Очутившись наверху, Тони с просвещенным эгоизмом упорно держался своего места. «Отец», сидя на козлах, порой начинал дремать — в те дни рабочий человек редко высыпался в свое удовольствие, — но лошадка знала дорогу и путевые правила не хуже самого хозяина. Когда они проезжали деревни, люди с удивлением глядели на этот странный экипаж, и Тони, увидев как-то свое отражение в большом зеркальном окне «международного универсального магазина», сам несколько поразился столь необычайным видом. Но большую часть пути поездка была истинным наслаждением. Равномерные удары копыт и скрип колес по твердой белой дороге превратились в какую-то убаюкивающую музыку. Когда солнцепек становился мучительным, они подъезжали к длинному прохладному туннелю из темно-зеленых вязов, где подорожники приветствовали их своим веселым щебетанием. Июньские луга тянулись сложными узорами зеленых, желтых и серебристых красок; края дороги, поросшие тысячелистником, таволгой и ромашкой, казались белым кружевом; виднелись ярко-зеленые пшеничные поля и чудесные постройки из шестов, шпагата и длинных ползучих стеблей, которые оказались хмелевыми садами, этими гонимыми виноградниками Англии; коровы стояли под тенистыми дубами по колено в воде прудов или ручейков, обрамленных камышами, вербейниками и мятой. Тони хотелось, чтобы поездка длилась бесконечно, с «отцом», дремлющим впереди, узкой белой дорогой, все время развертывавшейся перед ними, и красочным миром, скользившим мимо. Даже пение соловьев в роще за садом дома Анни не могло утешить Тони и примирить его с окончанием волшебного путешествия в «нашу деревню»…

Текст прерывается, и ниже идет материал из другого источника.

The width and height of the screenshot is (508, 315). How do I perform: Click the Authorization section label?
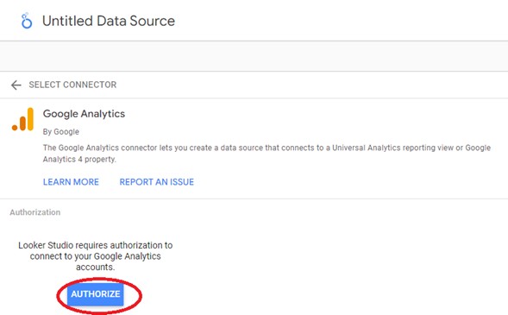click(x=35, y=212)
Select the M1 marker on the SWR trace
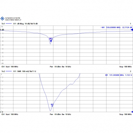The image size is (133, 133). 52,106
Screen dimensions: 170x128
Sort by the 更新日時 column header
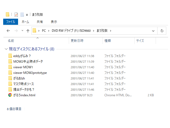click(77, 41)
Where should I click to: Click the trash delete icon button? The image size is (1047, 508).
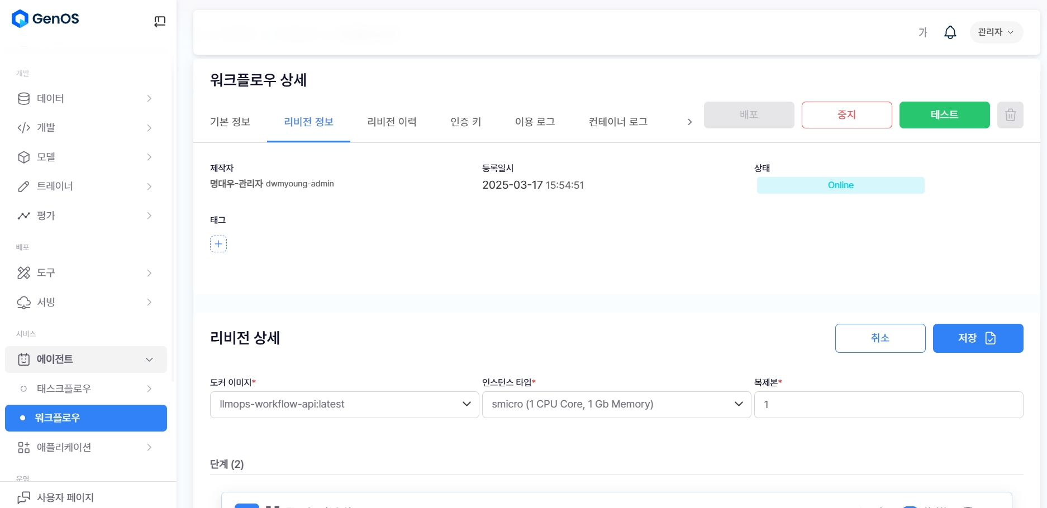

К завтраку Тони дали попробовать «лучшей в мире свиной грудинки», но он нашел ее пересоленной и чересчур жирной. И хотя его очаровали домик Анни и ее мать (она была точной копией Анни, только потолстевшей и немного поседевшей), он должен был признать, что «наша деревня» чуточку его разочаровала — слишком уж она была плоская, возделанная и огороженная. И хотя сад был полон фруктов и овощей, но мальчик тотчас же почувствовал, что ему милее огромные деревья и вид на широкий простор холмов с террасы Вайнхауза. Даже Анни — и та казалась чужой в белом платье с прозрачной вуалью и пылавшими, разрумянившимися щеками.
— А ведь красивое у меня платье, не правда ли? — спросила она.
— Ты мне больше нравишься в ситцевом, — упрямо возразил Тони, — на нем цветы. В этом у тебя какой-то неуклюжий вид.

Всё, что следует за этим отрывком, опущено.